__Exercise data__
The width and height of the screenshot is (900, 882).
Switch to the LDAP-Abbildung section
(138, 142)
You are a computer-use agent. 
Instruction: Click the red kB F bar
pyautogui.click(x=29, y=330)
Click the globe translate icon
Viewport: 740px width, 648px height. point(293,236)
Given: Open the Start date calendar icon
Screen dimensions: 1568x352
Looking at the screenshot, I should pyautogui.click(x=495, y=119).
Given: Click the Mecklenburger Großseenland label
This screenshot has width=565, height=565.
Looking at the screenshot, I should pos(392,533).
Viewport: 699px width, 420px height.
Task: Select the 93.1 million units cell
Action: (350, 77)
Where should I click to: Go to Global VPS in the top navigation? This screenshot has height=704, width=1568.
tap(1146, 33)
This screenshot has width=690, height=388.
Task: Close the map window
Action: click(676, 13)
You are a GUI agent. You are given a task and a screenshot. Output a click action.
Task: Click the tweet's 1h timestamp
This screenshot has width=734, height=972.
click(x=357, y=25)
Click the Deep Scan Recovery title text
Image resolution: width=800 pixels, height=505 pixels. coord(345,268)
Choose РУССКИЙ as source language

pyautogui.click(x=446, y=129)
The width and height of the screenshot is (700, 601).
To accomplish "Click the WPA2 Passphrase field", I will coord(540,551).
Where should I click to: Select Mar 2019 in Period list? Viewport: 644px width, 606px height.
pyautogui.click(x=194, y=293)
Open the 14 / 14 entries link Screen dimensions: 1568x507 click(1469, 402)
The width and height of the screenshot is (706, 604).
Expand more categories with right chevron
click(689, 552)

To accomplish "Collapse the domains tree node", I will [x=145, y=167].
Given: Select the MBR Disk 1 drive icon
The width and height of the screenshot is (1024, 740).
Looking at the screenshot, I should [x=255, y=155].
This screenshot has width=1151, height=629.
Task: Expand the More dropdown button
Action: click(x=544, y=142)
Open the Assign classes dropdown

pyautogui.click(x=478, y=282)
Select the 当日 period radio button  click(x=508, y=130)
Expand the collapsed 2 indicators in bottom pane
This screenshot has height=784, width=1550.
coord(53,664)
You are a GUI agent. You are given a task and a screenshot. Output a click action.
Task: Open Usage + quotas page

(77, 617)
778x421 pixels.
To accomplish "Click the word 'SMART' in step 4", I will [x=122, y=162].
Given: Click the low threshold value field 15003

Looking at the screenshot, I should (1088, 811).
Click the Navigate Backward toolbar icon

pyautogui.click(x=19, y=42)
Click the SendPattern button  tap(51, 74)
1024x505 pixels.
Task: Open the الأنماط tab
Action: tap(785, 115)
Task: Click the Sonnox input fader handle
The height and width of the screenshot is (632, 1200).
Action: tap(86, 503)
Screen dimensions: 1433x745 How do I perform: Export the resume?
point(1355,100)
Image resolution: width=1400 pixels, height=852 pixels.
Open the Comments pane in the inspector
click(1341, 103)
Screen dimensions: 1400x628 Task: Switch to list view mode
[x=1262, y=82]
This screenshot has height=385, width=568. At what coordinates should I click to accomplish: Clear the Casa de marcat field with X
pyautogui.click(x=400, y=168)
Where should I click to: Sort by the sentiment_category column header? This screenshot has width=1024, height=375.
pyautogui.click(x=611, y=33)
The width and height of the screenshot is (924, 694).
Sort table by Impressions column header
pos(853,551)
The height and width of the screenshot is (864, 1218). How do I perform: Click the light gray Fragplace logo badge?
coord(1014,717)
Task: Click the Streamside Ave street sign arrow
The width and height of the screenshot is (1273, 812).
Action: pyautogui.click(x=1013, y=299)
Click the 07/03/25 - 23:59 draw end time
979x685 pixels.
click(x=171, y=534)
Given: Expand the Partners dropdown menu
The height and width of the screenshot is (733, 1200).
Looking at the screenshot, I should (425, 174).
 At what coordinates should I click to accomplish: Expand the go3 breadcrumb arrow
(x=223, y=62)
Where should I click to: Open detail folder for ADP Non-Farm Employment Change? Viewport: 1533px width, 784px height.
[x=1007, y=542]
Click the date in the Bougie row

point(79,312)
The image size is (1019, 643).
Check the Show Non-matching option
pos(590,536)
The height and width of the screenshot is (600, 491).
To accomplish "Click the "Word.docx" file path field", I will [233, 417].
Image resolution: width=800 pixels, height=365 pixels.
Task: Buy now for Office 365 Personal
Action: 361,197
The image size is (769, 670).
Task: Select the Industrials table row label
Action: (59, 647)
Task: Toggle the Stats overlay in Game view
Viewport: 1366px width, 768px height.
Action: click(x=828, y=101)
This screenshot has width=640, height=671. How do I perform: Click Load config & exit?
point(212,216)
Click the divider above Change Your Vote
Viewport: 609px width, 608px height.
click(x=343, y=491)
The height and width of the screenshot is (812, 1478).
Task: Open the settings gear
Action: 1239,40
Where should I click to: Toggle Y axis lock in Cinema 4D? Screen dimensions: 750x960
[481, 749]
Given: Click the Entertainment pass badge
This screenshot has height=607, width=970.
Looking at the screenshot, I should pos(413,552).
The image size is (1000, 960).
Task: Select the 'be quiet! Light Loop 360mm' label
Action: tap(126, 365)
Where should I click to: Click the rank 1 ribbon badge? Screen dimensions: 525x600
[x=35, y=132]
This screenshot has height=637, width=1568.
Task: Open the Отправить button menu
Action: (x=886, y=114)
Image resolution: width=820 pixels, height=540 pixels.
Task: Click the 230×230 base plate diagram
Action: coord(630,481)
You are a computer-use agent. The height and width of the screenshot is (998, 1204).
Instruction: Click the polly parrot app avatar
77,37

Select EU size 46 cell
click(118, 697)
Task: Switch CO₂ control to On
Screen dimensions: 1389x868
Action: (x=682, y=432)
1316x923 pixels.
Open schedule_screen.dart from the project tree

__Directions for this task__
For each line above that contains the word "agent", make a copy.

__The answer__
You are a computer-use agent. 
You are a GUI agent. You are given a task and a screenshot. Output a click action.
You are a GUI agent. You are given a task and a screenshot. Output a click action.
You are a computer-use agent. The height and width of the screenshot is (998, 1204).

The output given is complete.